We share widespread concern over the influence of money in politics. This is a far cry, however, from believing that the system has been permanently rigged by the “billionaire class.” Ironically, this year’s presidential campaign, fueled so powerfully by such accusations of total corruption, has done much to disprove the claim.

We understand the distortion of policymaking that the symbiotic relationship between candidates and donors engenders. Those pernicious consequences are often most pronounced not at the presidential level, but in corners of our democracy where the stakes for special interest groups are high and public scrutiny is relatively low: state and local elections, Capitol Hill conference committees, regulatory agency rulemakings. This is why we favor sensible limitations on donations, coupled with maximum disclosure of where the money comes from. That is to say, we favor more regulation than the Supreme Court permitted in its 2010 Citizens United decision. We also support reforms that might allow candidates to spend less time dialing for dollars and more with constituents.

But the failure of Jeb Bush’s campaign, and the well-oiled success of the campaign of Sen. Bernie Sanders, suggest that tycoons cannot simply buy themselves a president. As of Feb. 20, Bush, plus “independent” groups of supporters, had amassed $157.6 million and spent nearly all of it — all for naught. Meanwhile, on the Democratic side, Sanders had raised more than $90 million in mostly small donations, enabling him to mount a credible populist challenge to Hillary Clinton.

The unpredicted success of the campaigns of Sanders and Donald Trump, the self-funding billionaire, casts doubt on their own claims on the stump, to the effect that American democracy has been permanently purchased by special interests. Region, race and candidate personality play a role. Insurgents can be heard, contrary to much rhetoric. Most of all, while we disagree with many of Sanders’s ideas, not to mention Trump’s, the success of their campaigns show that ideas and policies still do matter in politics, sometimes more than money.

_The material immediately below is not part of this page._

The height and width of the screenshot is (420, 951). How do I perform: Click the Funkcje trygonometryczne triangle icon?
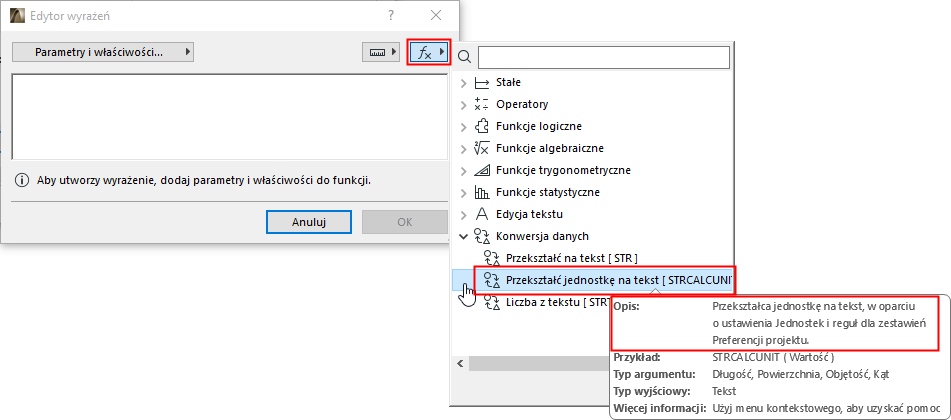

The deep irony is that their exploitation of public cynicism about politics — in different ways and with different constituencies — may be breeding more of it. A more positive result of recent events would be to encourage more skepticism among future candidates and donors about the true power of money, and, therefore, more creativity about how they raise and spend it, beyond the current campaign model, dominated as it is by donors and consultants. When this ugly campaign is finally over, there may be a place for well-designed new rules on campaign finance — and also for more realism.